** PROBLEM DESCRIPTION **
Copy, exactly and without additions, every line in the records below from the one holding "Given: Select 模板消息设置 in the sidebar" through the one holding "Task: Click the 'Last login' line IP address", both ends included.
(DATA FOR ANALYSIS)
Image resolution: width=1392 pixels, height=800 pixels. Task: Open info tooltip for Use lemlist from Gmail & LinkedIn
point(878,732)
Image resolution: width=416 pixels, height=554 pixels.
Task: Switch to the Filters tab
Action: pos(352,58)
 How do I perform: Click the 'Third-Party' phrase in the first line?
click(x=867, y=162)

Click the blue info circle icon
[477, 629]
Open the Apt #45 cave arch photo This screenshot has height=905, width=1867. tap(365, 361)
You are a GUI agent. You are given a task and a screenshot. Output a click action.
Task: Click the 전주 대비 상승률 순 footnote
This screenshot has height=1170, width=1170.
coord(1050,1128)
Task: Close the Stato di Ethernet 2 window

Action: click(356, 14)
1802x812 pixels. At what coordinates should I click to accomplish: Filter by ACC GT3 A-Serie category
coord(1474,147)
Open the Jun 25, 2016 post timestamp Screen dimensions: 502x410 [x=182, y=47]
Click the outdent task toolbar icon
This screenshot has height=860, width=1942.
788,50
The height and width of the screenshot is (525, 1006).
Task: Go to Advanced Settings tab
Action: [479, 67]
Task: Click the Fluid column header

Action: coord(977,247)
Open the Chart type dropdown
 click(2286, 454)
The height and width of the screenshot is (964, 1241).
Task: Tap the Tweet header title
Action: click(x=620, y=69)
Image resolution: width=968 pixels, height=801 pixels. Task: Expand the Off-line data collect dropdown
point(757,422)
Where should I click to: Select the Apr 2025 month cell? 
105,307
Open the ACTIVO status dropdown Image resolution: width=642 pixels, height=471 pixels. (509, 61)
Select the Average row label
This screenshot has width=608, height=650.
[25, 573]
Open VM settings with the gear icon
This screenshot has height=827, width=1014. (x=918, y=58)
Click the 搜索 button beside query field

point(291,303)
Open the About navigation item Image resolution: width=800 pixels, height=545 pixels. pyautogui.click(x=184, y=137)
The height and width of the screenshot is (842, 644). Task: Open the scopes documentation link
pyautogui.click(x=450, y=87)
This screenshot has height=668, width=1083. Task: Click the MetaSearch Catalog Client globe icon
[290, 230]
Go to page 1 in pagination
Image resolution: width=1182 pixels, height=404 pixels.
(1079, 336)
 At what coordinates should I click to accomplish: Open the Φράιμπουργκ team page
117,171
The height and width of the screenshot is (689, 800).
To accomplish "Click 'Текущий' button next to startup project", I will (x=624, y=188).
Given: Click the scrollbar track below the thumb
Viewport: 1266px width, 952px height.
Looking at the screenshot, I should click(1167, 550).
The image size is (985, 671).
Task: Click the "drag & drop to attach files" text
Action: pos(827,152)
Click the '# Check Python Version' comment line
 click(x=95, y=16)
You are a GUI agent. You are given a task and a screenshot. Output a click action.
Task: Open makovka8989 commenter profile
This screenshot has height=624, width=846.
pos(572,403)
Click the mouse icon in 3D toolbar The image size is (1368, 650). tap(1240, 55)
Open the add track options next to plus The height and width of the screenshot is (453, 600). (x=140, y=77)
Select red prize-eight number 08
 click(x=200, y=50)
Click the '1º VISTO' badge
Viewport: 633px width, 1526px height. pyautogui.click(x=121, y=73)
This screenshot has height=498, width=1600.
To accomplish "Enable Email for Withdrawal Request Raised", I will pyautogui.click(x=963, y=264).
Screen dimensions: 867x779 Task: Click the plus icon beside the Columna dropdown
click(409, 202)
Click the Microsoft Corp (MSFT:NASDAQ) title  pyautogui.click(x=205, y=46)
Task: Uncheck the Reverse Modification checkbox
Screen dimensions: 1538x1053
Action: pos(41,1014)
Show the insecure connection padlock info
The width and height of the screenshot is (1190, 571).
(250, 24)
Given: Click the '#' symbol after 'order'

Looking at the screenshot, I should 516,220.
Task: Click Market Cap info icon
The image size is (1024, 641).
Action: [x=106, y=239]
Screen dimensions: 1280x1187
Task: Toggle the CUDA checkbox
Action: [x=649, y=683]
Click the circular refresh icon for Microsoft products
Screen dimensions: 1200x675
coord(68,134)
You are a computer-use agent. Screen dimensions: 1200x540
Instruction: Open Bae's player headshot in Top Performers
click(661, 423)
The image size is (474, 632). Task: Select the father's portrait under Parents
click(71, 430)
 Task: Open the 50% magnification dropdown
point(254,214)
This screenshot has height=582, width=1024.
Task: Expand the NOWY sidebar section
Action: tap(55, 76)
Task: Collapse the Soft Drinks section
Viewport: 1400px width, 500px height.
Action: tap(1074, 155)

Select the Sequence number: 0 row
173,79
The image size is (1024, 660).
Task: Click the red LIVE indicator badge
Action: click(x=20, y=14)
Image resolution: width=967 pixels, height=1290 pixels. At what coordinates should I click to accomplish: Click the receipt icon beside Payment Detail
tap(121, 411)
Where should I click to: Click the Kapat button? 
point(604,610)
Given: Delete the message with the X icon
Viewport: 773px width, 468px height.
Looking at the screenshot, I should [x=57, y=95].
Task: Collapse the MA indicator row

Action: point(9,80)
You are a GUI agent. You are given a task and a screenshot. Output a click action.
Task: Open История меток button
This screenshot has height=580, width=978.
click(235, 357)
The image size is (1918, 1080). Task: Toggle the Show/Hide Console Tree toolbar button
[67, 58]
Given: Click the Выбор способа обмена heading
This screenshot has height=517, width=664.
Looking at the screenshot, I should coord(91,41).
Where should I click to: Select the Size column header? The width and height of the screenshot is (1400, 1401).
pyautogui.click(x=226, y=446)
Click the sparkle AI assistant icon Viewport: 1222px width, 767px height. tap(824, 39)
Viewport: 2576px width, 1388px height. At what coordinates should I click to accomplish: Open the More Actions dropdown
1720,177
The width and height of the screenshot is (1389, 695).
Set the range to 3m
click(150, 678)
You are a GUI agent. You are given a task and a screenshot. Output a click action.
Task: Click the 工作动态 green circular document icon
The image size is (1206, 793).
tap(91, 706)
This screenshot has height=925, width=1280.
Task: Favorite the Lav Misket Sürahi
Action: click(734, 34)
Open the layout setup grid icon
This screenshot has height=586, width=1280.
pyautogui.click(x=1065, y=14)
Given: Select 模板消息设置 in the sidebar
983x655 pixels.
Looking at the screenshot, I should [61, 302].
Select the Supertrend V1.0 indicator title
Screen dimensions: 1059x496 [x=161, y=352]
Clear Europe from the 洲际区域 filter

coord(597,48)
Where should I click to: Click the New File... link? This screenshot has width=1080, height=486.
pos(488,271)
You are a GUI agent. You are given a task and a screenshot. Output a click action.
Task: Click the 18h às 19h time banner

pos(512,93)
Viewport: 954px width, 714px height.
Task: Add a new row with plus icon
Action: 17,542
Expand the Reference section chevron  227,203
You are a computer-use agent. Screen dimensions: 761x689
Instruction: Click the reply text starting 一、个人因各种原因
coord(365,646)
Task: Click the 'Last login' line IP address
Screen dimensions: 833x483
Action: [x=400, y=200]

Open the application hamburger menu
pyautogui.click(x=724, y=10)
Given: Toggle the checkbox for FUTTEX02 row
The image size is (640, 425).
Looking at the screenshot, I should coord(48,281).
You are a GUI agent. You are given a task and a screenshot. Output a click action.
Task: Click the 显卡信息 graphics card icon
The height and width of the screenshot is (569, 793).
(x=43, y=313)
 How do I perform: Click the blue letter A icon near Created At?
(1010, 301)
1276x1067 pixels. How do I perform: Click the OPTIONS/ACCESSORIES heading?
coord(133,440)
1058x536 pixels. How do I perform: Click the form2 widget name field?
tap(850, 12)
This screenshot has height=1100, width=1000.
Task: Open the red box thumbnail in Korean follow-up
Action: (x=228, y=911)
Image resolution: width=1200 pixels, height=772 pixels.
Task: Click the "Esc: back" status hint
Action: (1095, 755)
(End DATA FOR ANALYSIS)
** EXERCISE OUTPUT **
Given: Select 模板消息设置 in the sidebar
983x655 pixels.
Looking at the screenshot, I should [61, 302].
Select the Supertrend V1.0 indicator title
Screen dimensions: 1059x496 [x=161, y=352]
Clear Europe from the 洲际区域 filter

coord(597,48)
Where should I click to: Click the New File... link? This screenshot has width=1080, height=486.
pos(488,271)
You are a GUI agent. You are given a task and a screenshot. Output a click action.
Task: Click the 18h às 19h time banner

pos(512,93)
Viewport: 954px width, 714px height.
Task: Add a new row with plus icon
Action: 17,542
Expand the Reference section chevron  227,203
You are a computer-use agent. Screen dimensions: 761x689
Instruction: Click the reply text starting 一、个人因各种原因
coord(365,646)
Task: Click the 'Last login' line IP address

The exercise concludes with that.